They say if you want something done, ask a busy person. I say, if I've got lots of things to do, why don't I just go off and do something completely different? That always reminds me of the Monty Python line "And now for something completely different!", but that's a topic for another day.
I am supposed to be getting organised for North East Open Studios - my little cabin opens in 10 days or so, with an exhibition of my watercolour paintings and my daughter's photographs. I have to clear out all my boxes of gubbins, sorry, art materials, give the place a good brush/hoover/clean, and hang said exhibition to its best advantage. Plenty time yet, I think to myself. I have thought this to myself many times in the past, and always end up in a last minute rush. I'm not quite sure why I am sharing this, or what the point was meant to be. Ah yes, procrastinating. But it's not really procrastinating if you do something creative, or worthwhile, or constructive, is it? Does that still count as procrastinating?
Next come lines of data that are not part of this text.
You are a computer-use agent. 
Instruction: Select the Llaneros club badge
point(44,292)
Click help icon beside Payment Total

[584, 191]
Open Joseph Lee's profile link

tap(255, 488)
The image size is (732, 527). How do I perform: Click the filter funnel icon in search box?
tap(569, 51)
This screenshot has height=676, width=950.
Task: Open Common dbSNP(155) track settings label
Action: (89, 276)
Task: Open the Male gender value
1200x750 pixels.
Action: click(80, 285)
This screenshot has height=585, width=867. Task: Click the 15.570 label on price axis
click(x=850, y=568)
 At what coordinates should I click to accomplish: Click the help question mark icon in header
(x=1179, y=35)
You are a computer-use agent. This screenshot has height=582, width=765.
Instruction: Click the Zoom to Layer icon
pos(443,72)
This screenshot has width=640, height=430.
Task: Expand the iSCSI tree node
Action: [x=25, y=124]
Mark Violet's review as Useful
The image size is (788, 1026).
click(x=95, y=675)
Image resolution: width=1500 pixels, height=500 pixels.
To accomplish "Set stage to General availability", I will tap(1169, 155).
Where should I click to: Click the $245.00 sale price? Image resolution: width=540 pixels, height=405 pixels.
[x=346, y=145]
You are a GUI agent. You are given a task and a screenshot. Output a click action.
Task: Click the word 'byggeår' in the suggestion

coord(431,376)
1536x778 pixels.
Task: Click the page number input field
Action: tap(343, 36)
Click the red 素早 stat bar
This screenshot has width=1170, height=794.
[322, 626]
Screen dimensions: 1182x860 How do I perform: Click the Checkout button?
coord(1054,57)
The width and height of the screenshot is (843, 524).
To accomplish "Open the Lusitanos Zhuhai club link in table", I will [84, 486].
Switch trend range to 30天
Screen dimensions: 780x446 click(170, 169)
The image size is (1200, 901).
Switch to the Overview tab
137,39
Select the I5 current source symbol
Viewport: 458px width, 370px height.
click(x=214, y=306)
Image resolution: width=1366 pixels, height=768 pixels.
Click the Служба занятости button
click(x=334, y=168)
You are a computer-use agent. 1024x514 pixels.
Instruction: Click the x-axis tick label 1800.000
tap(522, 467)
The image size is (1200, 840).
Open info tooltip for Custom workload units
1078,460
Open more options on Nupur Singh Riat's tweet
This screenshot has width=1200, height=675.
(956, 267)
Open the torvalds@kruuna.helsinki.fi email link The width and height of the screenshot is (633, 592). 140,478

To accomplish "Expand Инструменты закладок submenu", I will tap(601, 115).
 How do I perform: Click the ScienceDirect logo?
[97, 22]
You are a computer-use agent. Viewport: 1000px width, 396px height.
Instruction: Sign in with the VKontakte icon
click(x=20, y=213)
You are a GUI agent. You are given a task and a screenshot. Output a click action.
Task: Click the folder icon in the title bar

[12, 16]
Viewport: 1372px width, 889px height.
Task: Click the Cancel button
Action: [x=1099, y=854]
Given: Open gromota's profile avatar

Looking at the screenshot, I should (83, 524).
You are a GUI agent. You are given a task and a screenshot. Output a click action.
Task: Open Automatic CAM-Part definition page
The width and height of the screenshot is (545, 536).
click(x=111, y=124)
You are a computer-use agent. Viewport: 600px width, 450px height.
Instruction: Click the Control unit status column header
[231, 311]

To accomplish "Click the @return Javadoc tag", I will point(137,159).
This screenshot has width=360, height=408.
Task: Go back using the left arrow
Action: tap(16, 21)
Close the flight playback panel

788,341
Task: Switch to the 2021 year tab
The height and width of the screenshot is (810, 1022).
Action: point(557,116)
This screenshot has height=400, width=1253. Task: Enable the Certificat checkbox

Maybe.
In my wisdom/procrastinating mode, I decided now was exactly the right time to put together a little collection of short stories. I've been meaning to do this for quite a while - well, since I've had enough stories written that I am happy to share with the world. So I just did it. Yesterday and the day before. Decided which stories I'd include, chose two images (my own photos) for front and back covers, edited the stories, arranged them in what I thought was a good order, made a list of contents and pressed the publish button. Done. Boy does that feel good.